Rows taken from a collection
## START
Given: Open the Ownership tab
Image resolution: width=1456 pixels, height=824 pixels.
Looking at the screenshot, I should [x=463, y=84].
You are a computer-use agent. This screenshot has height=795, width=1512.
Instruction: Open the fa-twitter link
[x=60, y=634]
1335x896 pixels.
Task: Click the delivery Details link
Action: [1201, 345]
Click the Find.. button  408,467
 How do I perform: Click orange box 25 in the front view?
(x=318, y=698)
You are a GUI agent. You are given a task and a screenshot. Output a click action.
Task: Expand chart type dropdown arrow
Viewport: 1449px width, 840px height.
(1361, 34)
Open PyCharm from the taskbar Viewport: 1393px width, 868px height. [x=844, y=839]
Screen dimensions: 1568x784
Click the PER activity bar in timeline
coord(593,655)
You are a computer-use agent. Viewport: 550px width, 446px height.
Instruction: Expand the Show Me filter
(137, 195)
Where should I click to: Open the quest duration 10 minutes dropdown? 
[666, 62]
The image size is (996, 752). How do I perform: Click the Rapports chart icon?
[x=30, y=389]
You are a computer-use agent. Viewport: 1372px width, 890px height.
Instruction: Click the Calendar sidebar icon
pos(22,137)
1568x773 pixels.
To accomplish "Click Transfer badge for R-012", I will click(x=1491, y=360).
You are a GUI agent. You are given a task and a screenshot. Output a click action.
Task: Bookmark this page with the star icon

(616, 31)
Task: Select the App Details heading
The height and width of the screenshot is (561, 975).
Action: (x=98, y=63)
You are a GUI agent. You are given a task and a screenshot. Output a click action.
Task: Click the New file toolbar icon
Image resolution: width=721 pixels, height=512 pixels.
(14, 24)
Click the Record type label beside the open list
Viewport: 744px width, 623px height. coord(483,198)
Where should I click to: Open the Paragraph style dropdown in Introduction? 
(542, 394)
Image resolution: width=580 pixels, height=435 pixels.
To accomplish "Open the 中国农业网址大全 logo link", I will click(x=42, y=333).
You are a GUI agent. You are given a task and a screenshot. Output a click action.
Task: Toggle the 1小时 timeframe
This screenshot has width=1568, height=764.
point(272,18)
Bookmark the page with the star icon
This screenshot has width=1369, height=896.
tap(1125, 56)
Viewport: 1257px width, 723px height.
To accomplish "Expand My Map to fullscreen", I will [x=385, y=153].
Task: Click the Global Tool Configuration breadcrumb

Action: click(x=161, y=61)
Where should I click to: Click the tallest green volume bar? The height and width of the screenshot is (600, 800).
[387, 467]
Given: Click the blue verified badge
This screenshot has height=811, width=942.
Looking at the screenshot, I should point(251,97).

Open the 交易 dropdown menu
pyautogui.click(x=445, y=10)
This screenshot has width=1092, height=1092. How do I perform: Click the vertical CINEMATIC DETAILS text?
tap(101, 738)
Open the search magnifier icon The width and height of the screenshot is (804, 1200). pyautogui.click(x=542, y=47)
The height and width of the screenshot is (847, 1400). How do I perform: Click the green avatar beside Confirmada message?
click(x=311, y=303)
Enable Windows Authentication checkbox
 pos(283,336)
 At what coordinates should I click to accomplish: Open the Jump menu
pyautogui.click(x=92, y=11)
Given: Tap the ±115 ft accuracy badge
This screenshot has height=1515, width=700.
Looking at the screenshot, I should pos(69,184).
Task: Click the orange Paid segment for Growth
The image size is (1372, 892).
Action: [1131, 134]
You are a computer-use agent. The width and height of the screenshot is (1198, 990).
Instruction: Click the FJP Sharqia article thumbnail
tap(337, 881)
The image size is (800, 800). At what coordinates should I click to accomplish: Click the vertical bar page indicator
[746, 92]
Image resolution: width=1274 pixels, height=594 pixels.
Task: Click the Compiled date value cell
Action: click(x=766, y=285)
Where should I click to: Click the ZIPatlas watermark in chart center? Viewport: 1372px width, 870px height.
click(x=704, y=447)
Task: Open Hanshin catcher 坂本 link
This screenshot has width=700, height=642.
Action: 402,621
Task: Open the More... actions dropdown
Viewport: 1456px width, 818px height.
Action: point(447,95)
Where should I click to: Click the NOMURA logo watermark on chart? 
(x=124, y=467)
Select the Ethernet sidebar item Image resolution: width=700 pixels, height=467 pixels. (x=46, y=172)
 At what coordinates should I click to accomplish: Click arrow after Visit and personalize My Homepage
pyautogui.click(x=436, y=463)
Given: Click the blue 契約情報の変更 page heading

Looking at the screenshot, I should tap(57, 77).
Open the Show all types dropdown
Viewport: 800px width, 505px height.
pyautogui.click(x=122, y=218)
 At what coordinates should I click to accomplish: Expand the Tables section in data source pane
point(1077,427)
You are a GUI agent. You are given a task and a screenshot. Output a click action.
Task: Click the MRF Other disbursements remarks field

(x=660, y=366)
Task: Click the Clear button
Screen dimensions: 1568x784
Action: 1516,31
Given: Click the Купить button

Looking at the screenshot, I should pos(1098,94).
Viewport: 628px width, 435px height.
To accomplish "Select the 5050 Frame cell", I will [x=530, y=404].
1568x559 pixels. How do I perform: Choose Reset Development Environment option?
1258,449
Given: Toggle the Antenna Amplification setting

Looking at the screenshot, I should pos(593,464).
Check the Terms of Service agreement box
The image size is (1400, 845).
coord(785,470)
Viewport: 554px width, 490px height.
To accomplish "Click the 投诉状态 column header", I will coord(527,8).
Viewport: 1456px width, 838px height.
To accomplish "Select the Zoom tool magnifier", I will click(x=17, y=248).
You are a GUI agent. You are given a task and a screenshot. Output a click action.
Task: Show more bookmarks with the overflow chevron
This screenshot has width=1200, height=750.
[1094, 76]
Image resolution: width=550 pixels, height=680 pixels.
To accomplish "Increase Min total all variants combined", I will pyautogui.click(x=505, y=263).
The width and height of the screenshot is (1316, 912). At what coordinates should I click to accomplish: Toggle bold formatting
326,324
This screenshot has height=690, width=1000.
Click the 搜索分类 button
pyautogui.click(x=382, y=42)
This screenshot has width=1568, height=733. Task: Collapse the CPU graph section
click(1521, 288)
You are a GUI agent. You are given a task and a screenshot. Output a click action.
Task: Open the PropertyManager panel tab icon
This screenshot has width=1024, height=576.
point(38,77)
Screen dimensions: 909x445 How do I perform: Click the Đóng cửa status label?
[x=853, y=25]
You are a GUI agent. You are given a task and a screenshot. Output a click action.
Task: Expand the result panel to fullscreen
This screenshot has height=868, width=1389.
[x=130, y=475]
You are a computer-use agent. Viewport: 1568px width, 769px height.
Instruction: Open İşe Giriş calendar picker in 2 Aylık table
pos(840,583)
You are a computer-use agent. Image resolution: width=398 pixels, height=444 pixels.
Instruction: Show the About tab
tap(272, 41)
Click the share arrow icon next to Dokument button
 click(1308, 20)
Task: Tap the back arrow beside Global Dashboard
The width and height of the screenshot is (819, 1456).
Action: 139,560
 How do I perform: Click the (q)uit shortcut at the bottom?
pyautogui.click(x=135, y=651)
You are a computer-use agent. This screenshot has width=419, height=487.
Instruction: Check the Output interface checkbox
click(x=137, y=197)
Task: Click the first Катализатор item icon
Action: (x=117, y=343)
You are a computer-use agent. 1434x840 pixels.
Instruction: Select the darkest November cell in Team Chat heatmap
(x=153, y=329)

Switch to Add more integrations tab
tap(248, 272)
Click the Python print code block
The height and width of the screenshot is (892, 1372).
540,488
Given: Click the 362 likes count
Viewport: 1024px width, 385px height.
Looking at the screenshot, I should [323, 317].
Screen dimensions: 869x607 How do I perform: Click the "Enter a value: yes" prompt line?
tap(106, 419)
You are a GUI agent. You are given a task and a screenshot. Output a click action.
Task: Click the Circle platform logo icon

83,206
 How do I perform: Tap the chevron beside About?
## END
> [WRITTEN PROBLEM]: Return each line of the rows above that contains the word "Instruction".

> [RESULT]:
Instruction: Open the fa-twitter link
Instruction: Expand the Show Me filter
Instruction: Click the Calendar sidebar icon
Instruction: Click the FJP Sharqia article thumbnail
Instruction: Open İşe Giriş calendar picker in 2 Aylık table
Instruction: Show the About tab
Instruction: Check the Output interface checkbox
Instruction: Select the darkest November cell in Team Chat heatmap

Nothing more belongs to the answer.